TRECHO SELECIONADO:

Assim, resgatei os episódios de conflitos que tiveram origem nas redes sociais e que chegaram à sala de aula, escolhi as 07 situações mais recorrentes e as transformei em pequenas narrativas, casos a serem estudados e debatidos pelos alunos. Para isso, elaborei perguntas que estimulassem o diálogo entre eles. As narrativas envolviam desde uma situação em que uma menina compartilha uma foto da amiga sem a autorização, até a situação em que um menino ameaça espalhar as fotos íntimas da namorada porque ela decidiu romper o namoro com ele. Inclui casos também envolvendo difamação, uso indevido de imagens, invasão de páginas de colegas, entre outros.
Organizei a turma em grupos, distribuí os casos e os orientei quanto aos termos em que o debate aconteceria. Apresentei considerações sobre o gênero debate, sobre explanação oral, argumentação, contra argumentação, réplica, tréplica e combinamos que a metodologia seria a seguinte: primeiro os membros de cada grupo debateriam os casos entre si, partindo das perguntas propostas no material que eles receberiam contendo as narrativas (além do caso a ser debatido, havia entre 3 e 5 perguntas elaboradas para estimular o debate entre eles e elas). Cada grupo deveria sistematizar as conclusões a que chegaram. Seria escolhido um porta-voz do grupo que reportaria as conclusões construídas no debate para toda a turma, em uma plenária aberta em que todos poderiam contestar as conclusões apresentadas pelo grupo ou endossá-las.

MATERIAL:

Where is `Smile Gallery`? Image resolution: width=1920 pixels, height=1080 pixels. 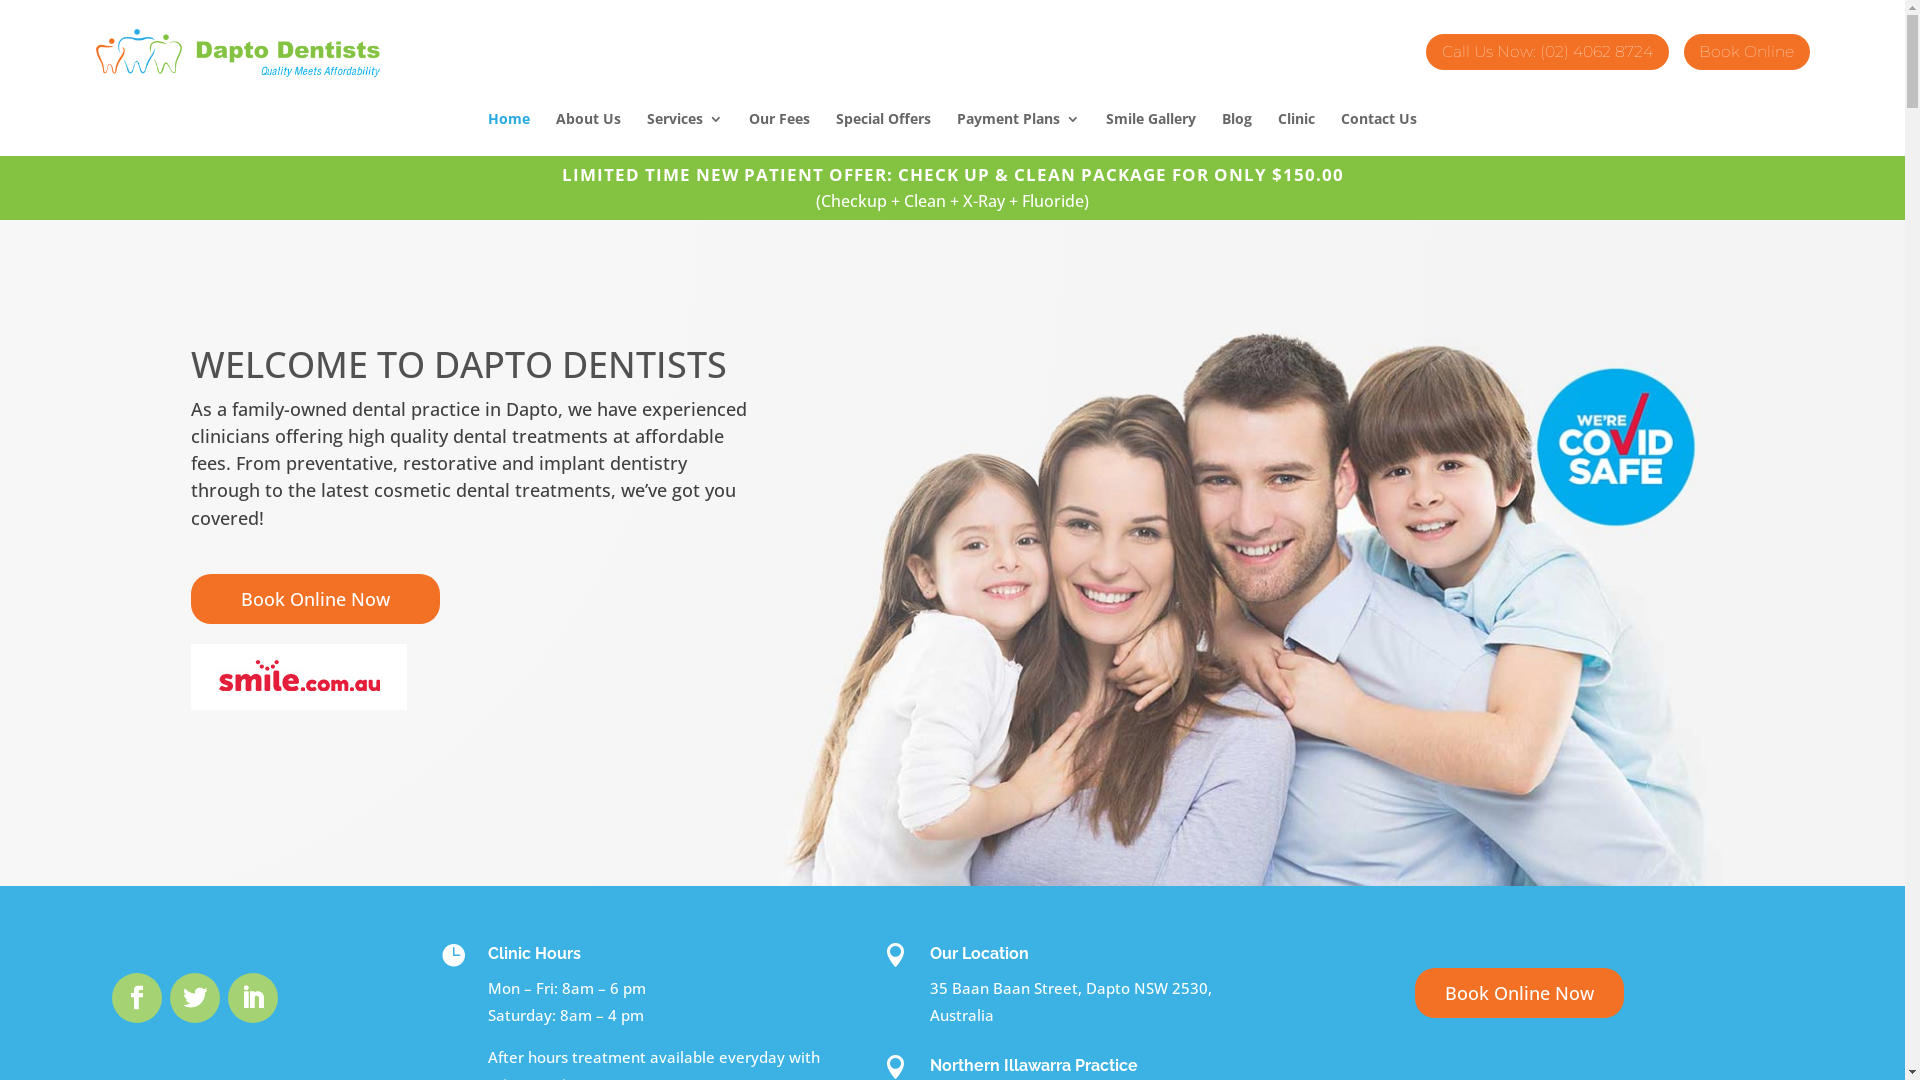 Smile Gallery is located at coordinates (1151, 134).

--

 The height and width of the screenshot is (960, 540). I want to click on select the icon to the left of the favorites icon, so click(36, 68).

OBJETIVO 1: No trecho sobre o debate em sala de aula, quantas perguntas acompanhavam cada caso entregue aos grupos?
OBJETIVO 2: Por favor, troque "porta-voz" por "representante" no trecho sobre o debate em sala de aula e reescreva a parte que começa em "Organizei a turma" e termina em "grupo ou endossá-las.".

RESPOSTA COMENTADA 1: Entre 3 e 5 perguntas.

RESPOSTA COMENTADA 2:
Organizei a turma em grupos, distribuí os casos e os orientei quanto aos termos em que o debate aconteceria. Apresentei considerações sobre o gênero debate, sobre explanação oral, argumentação, contra argumentação, réplica, tréplica e combinamos que a metodologia seria a seguinte: primeiro os membros de cada grupo debateriam os casos entre si, partindo das perguntas propostas no material que eles receberiam contendo as narrativas (além do caso a ser debatido, havia entre 3 e 5 perguntas elaboradas para estimular o debate entre eles e elas). Cada grupo deveria sistematizar as conclusões a que chegaram. Seria escolhido um representante do grupo que reportaria as conclusões construídas no debate para toda a turma, em uma plenária aberta em que todos poderiam contestar as conclusões apresentadas pelo grupo ou endossá-las.